Work instructions |
a. From the social contract text, extract the passage between "What really is" and "govern each other.", inclusive.
b. According to the social contract text, in which work did Robert Nozick set out his libertarian approach to the social contract?

Text section |
○ ○ ○ ○ ○
Rousseau argued that the law is upheld by the collective will of the citizens whom they represent. Thus, in obeying laws, the citizen "remains free." Through elections, the general will becomes the will of the state, legitimizing absolutely a democratic government's authority, barring corruption. According to Rousseau, since the indivisible and inalienable popular sovereignty decides what is good for the whole, if an individual disobeys the law —rejecting this "civil liberty" in place of "natural liberty" and self interest — he will be held to what was decided when the people acted as a collective. Thus, the law, inasmuch as it is created by the people acting as a body, is not a limitation of individual freedom, but rather its expression. The individual, as a member of a collective, explicitly agreed to be constrained if, as a private individual, he did not respect his own will as formulated in the general will:

Indeed, Rousseau regarded the exercise of public power as "not an advantage, but a burdensome charge", believing that the rule of law was paramount over all administrative power "which cannot justly be imposed on one individual rather than the other". In this regard, Rousseau also believed that, ceteris paribus, "there is no particular application to alter the universality of the law".Jean-Jacques Rousseau, The Social Contract or Principles of Political Right. Book IV Because laws represent the restraint of "natural liberty", they represent the leap made from humans in the state of nature into civil society. In this sense, the law is a civilizing force. Rousseau, thus, further believed that the laws that govern a people help to mould their character. He further viewed the law as acting in a way that mitigates risks for all citizens, in a way akin to modern insurance.

===Rawlsian===
Building on the contractualist work of Immanuel Kant with, its presumption of limits on the state, John Rawls (1921–2002), in A Theory of Justice (1971), proposed a contractarian approach whereby rational people in a hypothetical "original position" would set aside their individual preferences and capacities under a "veil of ignorance" and agree to certain general principles of justice and legal organization. Within this veil, agents place themselves hypothetically into an ahistorical, idealized, moral decision situation, adopting an external point of view for the determination of principles of justice. Once selected, these principles would be implemented by the basic institutions of society, following which, the agents would not need to consider further basic questions of justice, but would be expected simply to follow the institutional demands of society.

=== Nozickian ===
Robert Nozick (1938–2002), in response to Rawls's theory of justice, devised an alternative, American libertarian approach toward the social contract in his Anarchy, State, and Utopia.

=== Other models ===

==== Pierre-Joseph Proudhon's individualist social contract (1851) ====
While Rousseau's social contract is based on popular sovereignty and not on individual sovereignty, there are other theories espoused by individualists, libertarians, and anarchists that do not involve agreeing to anything more than negative rights and creates only a limited state, if any.

Pierre-Joseph Proudhon (1809–1865) advocated a conception of social contract that did not involve an individual surrendering sovereignty to others. According to him, the social contract was not between individuals and the state, but rather among individuals who refrain from coercing or governing each other, each one maintaining complete sovereignty upon him- or herself:

What really is the Social Contract? An agreement of the citizen with the government? No, that would mean but the continuation of [Rousseau's] idea. The social contract is an agreement of man with man; an agreement from which must result what we call society. In this, the notion of commutative justice, first brought forward by the primitive fact of exchange, ... is substituted for that of distributive justice ... Translating these words, contract, commutative justice, which are the language of the law, into the language of business, and you have commerce, that is to say, in its highest significance, the act by which man and man declare themselves essentially producers, and abdicate all pretension to govern each other.
○ ○ ○ ○ ○
Data section |

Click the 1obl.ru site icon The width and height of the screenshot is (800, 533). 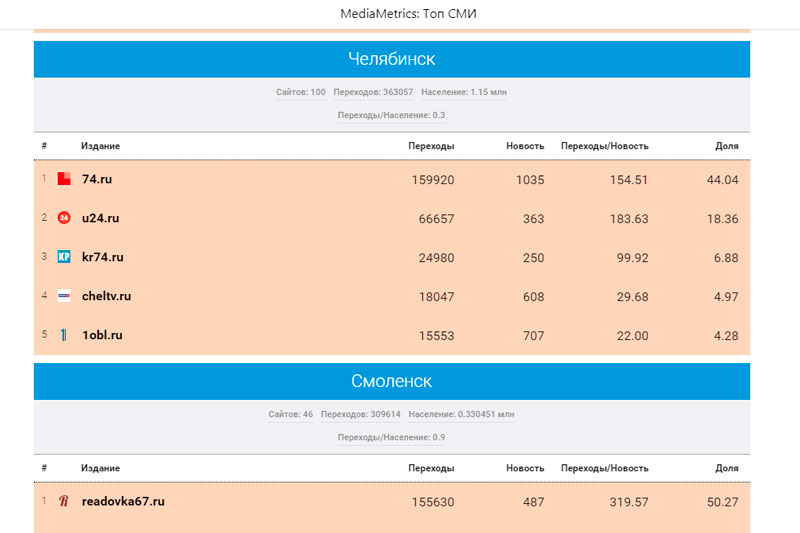pos(64,335)
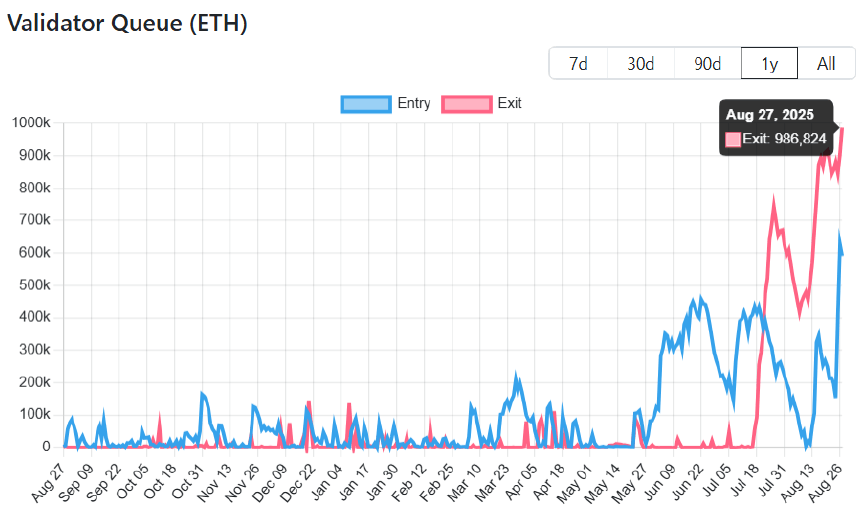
○ ○ ○ ○ ○
Solutions to the tasks |
a.
What really is the Social Contract? An agreement of the citizen with the government? No, that would mean but the continuation of [Rousseau's] idea. The social contract is an agreement of man with man; an agreement from which must result what we call society. In this, the notion of commutative justice, first brought forward by the primitive fact of exchange, ... is substituted for that of distributive justice ... Translating these words, contract, commutative justice, which are the language of the law, into the language of business, and you have commerce, that is to say, in its highest significance, the act by which man and man declare themselves essentially producers, and abdicate all pretension to govern each other.

b. Anarchy, State, and Utopia